Page MenuHomePhabricator

Monthly editors in wiki comparison tool do not match Wikistats
Closed, ResolvedPublic

Description

@KCVelaga_WMF noticed that the "monthly editors" metric in the wiki comparison tool are considerably higher than the equivalent number in Wikistats, in some cases by as much as 20%.

We should figure out what's going on here.

periodwikiWikistatsWiki comparison
Jan–Dec 2020English Wikipedia131,860139,341 (+5.7%)
Jan–Dec 2020Spanish Wikipedia17,15719,042 (+11.0%)
Jan-Dec 2020Wikimedia Commons34,70241,917 (+20.8%)

To investigate:

Event Timeline

This is an important question, but we're juggling some other high priority requests this week. We'll review again and triage next week.

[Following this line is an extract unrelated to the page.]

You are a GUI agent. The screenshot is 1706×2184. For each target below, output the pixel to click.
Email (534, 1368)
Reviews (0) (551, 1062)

It turns out this discrepancy exists because Wikistats excludes edits to deleted pages from its calculation for consistency with the old Wikistats, as @kzimmerman noted. I hadn't realized that this was the case; including deleted pages is the preferred way to construct metrics these days, to prevent numbers from shifting long after the fact.

My investigation is in this notebook.

The main thing that would prevent confusion like this is having the option to see both with-deleted and without-deleted versions of editing metrics in Wikistats. Just having the option will increase awareness of the importance of that parameter and give users the capability to quickly determine when it's the source of a discrepancy like this. I've filed T295212 for that.

Reopening while I make some documentation updates to wiki comparison and possibly our data dictionary as well.

I've added notes about this to the "metric definitions" tab of the Wiki Comparison Tool and to mw:Wikimedia Product/Data glossary.